I was discharged at the end of July, frail, mildly cognitively impaired, but happy and so grateful to be alive. I chose to go home as I was waiting for a rehab bed for a week and I had not slept properly for the whole hospital stay, apart from constant treatment and care, I was afraid I wouldn’t wake up. I struggled with fatigue, mobility, and balance, I had flashbacks to my hospital room, I was in pain all over, even in my hands. I had no post discharge care apart from the Infectious disease clinic for six weeks as I was still on antibiotics and having bloods (there is a slight risk of recurrence of the abcess).

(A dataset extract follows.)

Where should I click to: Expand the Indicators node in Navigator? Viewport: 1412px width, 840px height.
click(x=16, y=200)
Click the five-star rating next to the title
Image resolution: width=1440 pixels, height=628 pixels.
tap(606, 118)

I pushed myself a bit more each week and got back to the pool for some therapy, I then started swimming, as much as my frozen shoulder would allow. SLowly slowly I got stronger. I had psychotherapy and a technique called REMD (rapid eye movement desensitisation) which cured my flashback. I was surrounded by love and support from my family through my whole journey, and I know this plus excellent medical and nursing care (and grit as my ID consultant said) got me through. A lovely nurse told me – you must have something left to do as we all thought you would not make it, so she went home and prayed for me. The kindness of medical, nursing and all staff was something that stood out to me and as a nurse I had always known how important it was, but had never been on the other side.
It took me over a year to recover physically and psychologically. I now swim up to a kilometer 3-4 times a week, I work part time and find joy in every day (well most – I am human). I value above all my family, friends, the land I live in and love, kindness and human connection, and I am determined to live my life the best way I can. Every day is another one to be lived and thankful for.